Investment services programs are gaining ground at banks and credit unions.
In 2012, nearly 27% of commercial banks offered investment services, marking the first increase since 2001, a new report from Kehrer Saltzman & Associates has found.
For years, the percentage of all U.S. banks selling investments hovered just under 25%, Kenneth Kehrer, a principal of Kehrer Saltzman, said in a statement.
The revenue generated from investment services programs also increased, rising 17% in 2012 year-over-year.
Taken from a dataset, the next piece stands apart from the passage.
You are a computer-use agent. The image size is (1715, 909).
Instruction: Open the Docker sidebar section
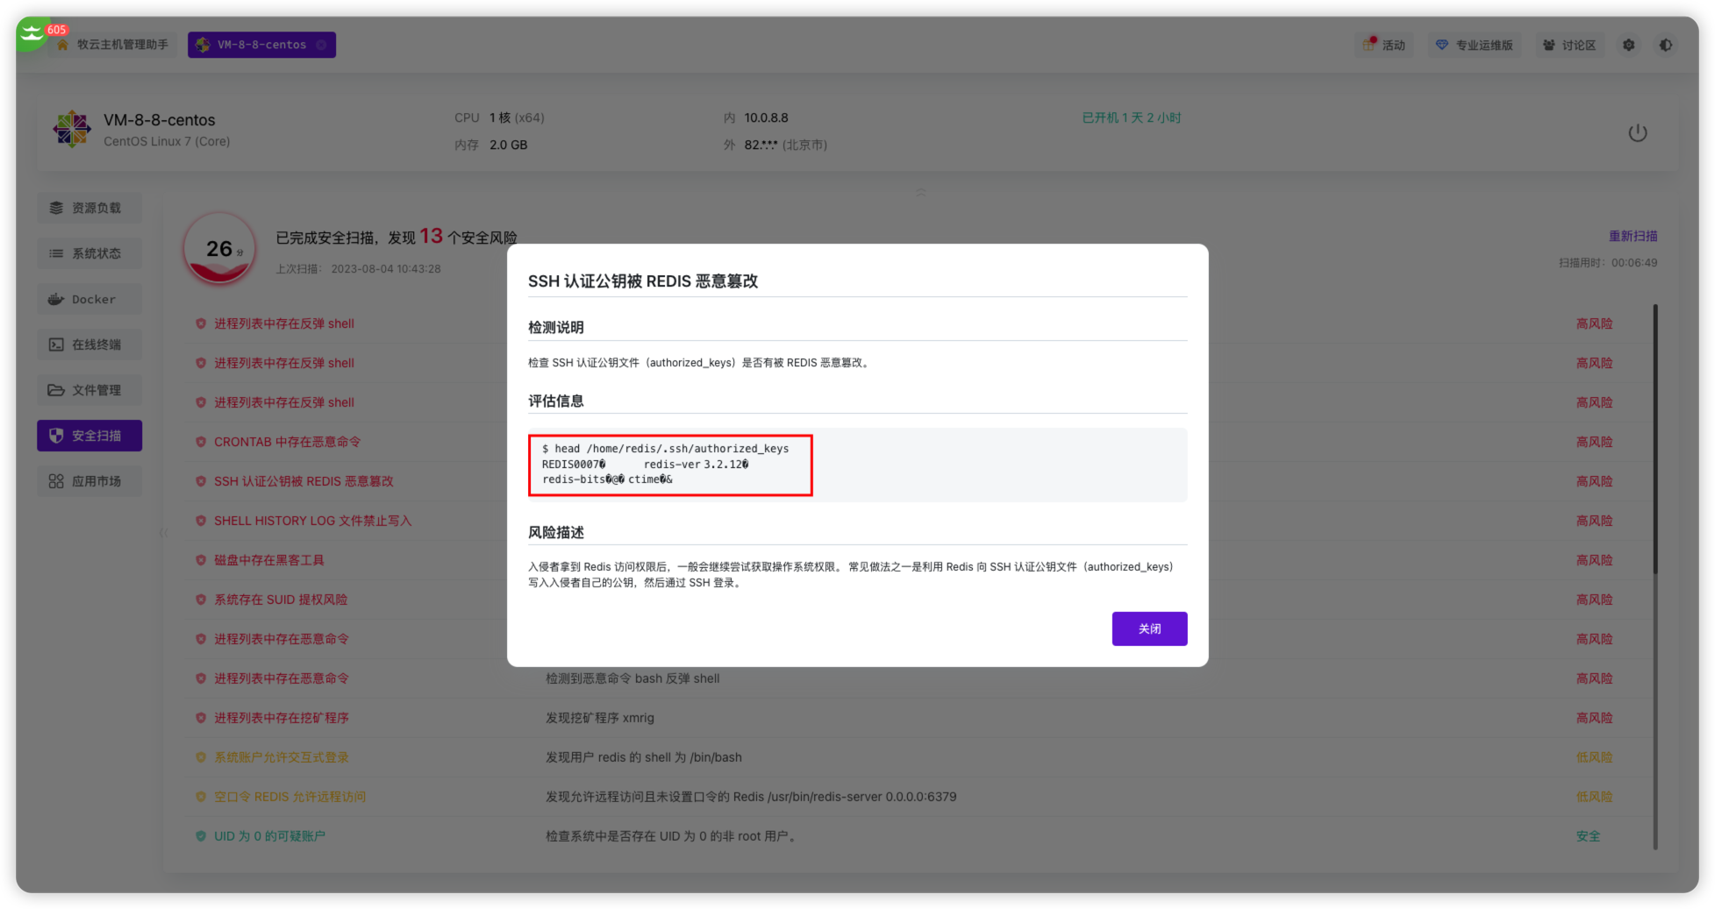tap(89, 299)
Banks and credit unions with their own broker-dealers saw an even bigger revenue jump of more than 19%. Those that partner with third-party marketers, in contrast, grew just 8%.
Advisor productivity also got a boost, increasing almost 3% in 2012. The average annual gross production in institutions that work with third-party marketers was up 5.2%, while the productivity gain in banks with in-house broker-dealers was only 2.1%.
Not all was good news. The bank channel continues to experience a thinning out of the advisor sales force relative to the institutions opportunity. The typical bank needs to more than double the number of advisors it deploys to take advantage of the opportunity present in its client base, according to the report.
Banks that outsource their broker-dealer had one advisor for every $320 million in consumer deposits, Kehrer said. That figure represents less than half the coverage ratio that Kehrer Saltzman research has found to be best industry practice.
The annual report draws on the firms Annual TPM Survey, other industry data, and the firms proprietary consumer research. It is sponsored by INVEST Financial Corp.